▶ **Reading text**
*****
I am silently sitting here with a thousand thoughts flying around in my head bumping into one another and making silent explosions which confuse me, shock me and at times makes me pause to rethink my thoughts, to try to make some sense of everything that is happening. To go back to point A and work my way through this maze and end up with some kind of a solution, is tedious as I don't know where point A really is. I want to make things right this time. I want to do things with a smile on my face knowing that I did it right this time... but its difficult just like it always is.
My foundations are shaky and my room is still in a mess. Reorganising my life is no easy task. Discard and keep... Discard and keep. Piles upon piles of things are scattered in my mind and on my floor. So many memories are taken out to be aired and to be remembered. Some taken out to be smiled upon, some to be frowned upon and even some to be cried over and to be laughed over and then to be stored up again in some place where no one will ever know. Then there are those things that just don't add up. That hang by lose threads.
There are the friends that you need but was never there, perhaps they had something more important to do. Then there are the friends that tell you that you are their world, their best friend and the whole shebang and yet they laugh at you and ridicule you and just treat you bad. And of course there are those that pretend to be your friend so that they can borrow your homework and assignments and use them without risking their brain cells and then there are also those friends that you hold on to for dear life only to realize that they left a long time ago.
I am scared and lonely. My heart is shaky and tears well up behind my eyes. I try to keep them there behind the barricades, but its hard. Friends from my past have come up to me and said that I have changed - more anal, more boring, that suddenly I am not that girl that they knew. Everyone is taking weed they say - its no big deal. Everyone is binge drinking - its no big deal. And the list goes on about what 'everyone is doing' except me. But I am not the least bit bothered because for once in my life I know that this is who I am.
*****
▶ **Given data**
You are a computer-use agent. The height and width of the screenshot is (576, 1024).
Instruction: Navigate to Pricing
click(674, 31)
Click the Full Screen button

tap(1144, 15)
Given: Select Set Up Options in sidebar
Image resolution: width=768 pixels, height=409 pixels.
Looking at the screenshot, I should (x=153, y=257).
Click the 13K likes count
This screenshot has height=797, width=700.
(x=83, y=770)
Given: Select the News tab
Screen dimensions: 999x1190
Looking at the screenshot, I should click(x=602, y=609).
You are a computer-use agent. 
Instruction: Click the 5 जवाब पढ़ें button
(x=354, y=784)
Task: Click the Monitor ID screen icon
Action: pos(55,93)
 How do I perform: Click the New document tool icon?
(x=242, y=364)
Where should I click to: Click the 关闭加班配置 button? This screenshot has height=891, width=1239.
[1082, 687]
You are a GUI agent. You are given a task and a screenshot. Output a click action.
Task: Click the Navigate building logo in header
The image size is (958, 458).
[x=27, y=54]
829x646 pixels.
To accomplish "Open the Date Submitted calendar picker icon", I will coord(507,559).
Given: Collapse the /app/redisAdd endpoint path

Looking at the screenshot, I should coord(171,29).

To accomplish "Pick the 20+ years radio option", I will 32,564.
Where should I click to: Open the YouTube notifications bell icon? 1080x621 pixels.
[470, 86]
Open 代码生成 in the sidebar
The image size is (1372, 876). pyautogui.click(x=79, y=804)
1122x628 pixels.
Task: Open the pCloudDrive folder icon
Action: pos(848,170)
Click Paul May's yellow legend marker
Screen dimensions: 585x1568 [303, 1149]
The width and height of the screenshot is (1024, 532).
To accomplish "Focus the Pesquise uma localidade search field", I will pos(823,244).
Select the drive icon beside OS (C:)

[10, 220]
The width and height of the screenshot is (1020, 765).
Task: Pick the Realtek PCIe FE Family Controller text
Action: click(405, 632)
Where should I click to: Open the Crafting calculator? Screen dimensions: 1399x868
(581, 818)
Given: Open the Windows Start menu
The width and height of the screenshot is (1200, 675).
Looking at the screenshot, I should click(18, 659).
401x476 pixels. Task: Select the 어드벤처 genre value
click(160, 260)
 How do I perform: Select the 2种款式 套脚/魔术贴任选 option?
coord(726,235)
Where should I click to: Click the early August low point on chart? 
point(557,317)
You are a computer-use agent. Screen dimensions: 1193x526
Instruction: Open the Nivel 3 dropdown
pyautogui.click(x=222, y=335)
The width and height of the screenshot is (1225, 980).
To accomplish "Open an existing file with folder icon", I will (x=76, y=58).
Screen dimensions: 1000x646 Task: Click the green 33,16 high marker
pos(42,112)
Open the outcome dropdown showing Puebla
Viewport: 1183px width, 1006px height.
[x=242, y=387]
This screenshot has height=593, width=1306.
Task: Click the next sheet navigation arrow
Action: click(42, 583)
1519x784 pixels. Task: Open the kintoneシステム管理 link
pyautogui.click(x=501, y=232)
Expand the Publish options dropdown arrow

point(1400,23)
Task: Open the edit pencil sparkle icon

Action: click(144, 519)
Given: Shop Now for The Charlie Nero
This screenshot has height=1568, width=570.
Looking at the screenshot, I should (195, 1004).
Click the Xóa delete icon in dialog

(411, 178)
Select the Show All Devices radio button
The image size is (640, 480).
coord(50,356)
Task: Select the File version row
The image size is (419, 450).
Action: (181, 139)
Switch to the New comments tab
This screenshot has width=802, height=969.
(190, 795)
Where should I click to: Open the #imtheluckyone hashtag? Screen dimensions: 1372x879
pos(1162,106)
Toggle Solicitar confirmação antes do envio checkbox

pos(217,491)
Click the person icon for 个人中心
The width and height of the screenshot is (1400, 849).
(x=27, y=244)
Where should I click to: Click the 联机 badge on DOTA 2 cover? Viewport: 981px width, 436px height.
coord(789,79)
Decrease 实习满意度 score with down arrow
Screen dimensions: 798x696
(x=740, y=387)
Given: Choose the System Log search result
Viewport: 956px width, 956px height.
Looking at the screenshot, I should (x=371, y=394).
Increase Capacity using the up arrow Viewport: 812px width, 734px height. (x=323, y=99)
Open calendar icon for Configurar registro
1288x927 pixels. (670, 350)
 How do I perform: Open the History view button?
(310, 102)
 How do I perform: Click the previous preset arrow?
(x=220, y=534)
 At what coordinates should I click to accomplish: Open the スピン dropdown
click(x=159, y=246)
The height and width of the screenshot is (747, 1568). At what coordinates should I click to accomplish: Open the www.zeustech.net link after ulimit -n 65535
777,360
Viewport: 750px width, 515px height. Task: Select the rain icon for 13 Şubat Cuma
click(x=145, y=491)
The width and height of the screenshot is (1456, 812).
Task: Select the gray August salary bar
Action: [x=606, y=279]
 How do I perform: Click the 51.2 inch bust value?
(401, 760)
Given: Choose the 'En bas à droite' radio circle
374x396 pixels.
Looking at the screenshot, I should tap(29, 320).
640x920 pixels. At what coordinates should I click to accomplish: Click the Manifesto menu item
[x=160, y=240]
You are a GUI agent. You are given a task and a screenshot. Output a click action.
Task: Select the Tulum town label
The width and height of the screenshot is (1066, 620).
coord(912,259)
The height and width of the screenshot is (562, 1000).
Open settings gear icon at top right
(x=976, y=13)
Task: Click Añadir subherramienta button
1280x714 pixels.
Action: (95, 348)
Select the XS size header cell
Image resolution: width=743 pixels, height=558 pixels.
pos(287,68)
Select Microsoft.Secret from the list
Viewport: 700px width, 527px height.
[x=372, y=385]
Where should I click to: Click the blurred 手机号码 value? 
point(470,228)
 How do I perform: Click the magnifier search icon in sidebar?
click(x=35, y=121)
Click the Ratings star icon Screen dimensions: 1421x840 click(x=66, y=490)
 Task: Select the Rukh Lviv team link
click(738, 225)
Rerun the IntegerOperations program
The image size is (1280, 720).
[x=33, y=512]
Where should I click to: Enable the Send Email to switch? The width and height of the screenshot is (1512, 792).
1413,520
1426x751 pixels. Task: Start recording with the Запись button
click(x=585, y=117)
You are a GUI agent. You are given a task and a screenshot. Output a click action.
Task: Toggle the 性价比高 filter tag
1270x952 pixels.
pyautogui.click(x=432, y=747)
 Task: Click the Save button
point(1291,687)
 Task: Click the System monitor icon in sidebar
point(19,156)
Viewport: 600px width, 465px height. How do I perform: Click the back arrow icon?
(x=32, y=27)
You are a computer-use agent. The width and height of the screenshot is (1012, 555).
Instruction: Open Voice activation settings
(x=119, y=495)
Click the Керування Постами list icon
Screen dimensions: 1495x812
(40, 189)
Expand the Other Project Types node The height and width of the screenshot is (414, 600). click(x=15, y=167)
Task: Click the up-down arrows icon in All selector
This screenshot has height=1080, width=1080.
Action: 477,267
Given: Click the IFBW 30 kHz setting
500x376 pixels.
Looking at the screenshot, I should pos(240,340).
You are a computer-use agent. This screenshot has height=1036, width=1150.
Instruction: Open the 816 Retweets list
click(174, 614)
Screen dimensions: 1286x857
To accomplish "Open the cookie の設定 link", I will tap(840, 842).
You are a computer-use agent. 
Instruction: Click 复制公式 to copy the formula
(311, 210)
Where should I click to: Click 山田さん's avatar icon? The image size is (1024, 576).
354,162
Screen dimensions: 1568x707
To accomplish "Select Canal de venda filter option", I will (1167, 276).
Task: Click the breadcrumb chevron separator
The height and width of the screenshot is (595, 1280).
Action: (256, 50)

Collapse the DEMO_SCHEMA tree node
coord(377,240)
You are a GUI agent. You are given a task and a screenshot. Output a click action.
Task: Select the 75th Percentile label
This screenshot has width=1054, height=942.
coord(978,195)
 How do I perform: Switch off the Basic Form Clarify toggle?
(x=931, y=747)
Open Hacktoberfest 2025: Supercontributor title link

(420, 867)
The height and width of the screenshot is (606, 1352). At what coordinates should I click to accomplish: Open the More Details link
*****
▶ **What to do**
**a.** Reproduce the stretch of the personal reflection from "My foundations are" through "by lose threads.".
**b.** Extend the personal reflection, picking up right after its last sentence.

▶ **Responses to the tasks**
**a.**
My foundations are shaky and my room is still in a mess. Reorganising my life is no easy task. Discard and keep... Discard and keep. Piles upon piles of things are scattered in my mind and on my floor. So many memories are taken out to be aired and to be remembered. Some taken out to be smiled upon, some to be frowned upon and even some to be cried over and to be laughed over and then to be stored up again in some place where no one will ever know. Then there are those things that just don't add up. That hang by lose threads.

**b.**
*DreamWeaver* - slightly strange, loves to scrapbook and read, loves to listen to music and have long chats with friends and am overall simple. There are times when I contradict myself and there are times when I do things that shock people and myself but they are done because there was sometimes no choice and sometimes done at the spur of the moment but all in all I have no regrets. I don't need to try weed to see and feel what others do. I do not need to binge drink and wake up not knowing where I am. I don't need to pretend to be someone I am not because I for once know who I am. I can cry when I want to, laugh when I want to and be anything I want to be... if God is willing and if I try my very best.
I am sad and lonely because there are so many people that do not understand, but honestly I don't think I need them to understand. Starting out on ones journey is never easy and I may fall along the way perhaps tomorrow, but I know that as long as I know roughly who I am and I am happy inside, then things will be okay. Its sad that when you grow up you leave behind so manyh pieces of yourself with people and I only hope that they can return me all the pieces of who I was, all that I taught them, all the hope I gave them so that I can remember better who I was and all I stood for before... But its impossible.
Its just me rambling on and on again as awlays. But I know that this time round... somethings have to change. I can't live like this anymore and I don't think I want to.